Why would you dump a requirement for financial advisers to give advice that's in their client's best interests?
- Written by Ama Samarasinghe, Lecturer, RMIT University
The findings about advisers in the landmark 2019 financial services royal commission couldn’t have been more stark.
Time after time financial advisers were found to have[1]:
lacked skill and judgement
proposed actions that benefited the adviser
been unwilling to find out whether poor advice had been given
been unwilling to take timely steps to put bad advice right.
The result was a series of radical, but long-awaited changes in the industry, ranging from mandating a bachelor’s degree to enforcing ongoing professional development to introducing a legally-enforceable code of ethics.

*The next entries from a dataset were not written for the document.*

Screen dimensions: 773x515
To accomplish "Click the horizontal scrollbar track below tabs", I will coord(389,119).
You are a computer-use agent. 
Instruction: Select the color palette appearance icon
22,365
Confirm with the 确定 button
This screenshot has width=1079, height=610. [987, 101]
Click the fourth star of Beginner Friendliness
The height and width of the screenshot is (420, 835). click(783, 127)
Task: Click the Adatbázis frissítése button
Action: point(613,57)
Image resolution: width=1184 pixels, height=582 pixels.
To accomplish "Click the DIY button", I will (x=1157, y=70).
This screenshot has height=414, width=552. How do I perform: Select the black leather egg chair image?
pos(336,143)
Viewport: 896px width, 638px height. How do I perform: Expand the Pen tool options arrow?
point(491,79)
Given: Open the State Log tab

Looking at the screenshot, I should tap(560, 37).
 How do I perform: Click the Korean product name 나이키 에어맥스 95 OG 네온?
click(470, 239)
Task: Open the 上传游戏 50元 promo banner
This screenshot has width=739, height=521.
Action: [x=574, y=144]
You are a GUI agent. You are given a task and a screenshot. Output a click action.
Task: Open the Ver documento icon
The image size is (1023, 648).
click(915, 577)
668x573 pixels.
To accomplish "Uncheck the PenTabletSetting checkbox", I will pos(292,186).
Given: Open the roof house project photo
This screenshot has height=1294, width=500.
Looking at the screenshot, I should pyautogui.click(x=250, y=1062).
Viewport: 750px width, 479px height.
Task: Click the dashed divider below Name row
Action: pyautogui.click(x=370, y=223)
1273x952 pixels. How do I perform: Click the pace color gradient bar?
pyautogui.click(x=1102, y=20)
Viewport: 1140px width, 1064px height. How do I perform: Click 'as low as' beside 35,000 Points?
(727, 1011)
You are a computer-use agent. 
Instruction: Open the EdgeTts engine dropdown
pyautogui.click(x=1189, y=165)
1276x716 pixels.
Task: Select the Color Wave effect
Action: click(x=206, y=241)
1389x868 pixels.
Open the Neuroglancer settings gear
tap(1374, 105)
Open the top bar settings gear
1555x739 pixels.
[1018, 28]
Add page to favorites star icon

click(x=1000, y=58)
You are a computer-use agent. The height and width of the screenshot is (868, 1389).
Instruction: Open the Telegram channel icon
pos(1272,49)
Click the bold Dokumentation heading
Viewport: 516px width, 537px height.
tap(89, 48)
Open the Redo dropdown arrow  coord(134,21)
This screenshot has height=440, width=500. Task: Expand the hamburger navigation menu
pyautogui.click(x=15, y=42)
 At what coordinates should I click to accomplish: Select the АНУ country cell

Around 10,000[2] of the industry’s 25,000 advisers left, most retail banks offloaded their advice arms, and the median annual fee for ongoing advice climbed 40% from A$2,510 to $3,529[3].
‘Best interests’ or ‘good advice’?
In response, ahead of this year’s election the then financial services minister Jane Hume commissioned a quality of advice review[4], which is due to hand its final report to the new financial services minister Stephen Jones on Friday.
Ahead of its final report the review has published 12 draft proposals[5] intended to make advice more affordable and accessible.
One of them would replace the present requirement for advisers to give advice that is in their clients “best interests[6]” with advice that is merely “good advice[7]”.